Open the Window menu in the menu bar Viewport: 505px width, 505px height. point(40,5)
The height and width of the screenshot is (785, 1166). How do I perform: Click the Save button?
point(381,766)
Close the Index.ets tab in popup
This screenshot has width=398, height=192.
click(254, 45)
-------------------------
Precisely as given, transcribe all of the entries above.

Open the Window menu in the menu bar Viewport: 505px width, 505px height. point(40,5)
The height and width of the screenshot is (785, 1166). How do I perform: Click the Save button?
point(381,766)
Close the Index.ets tab in popup
This screenshot has width=398, height=192.
click(254, 45)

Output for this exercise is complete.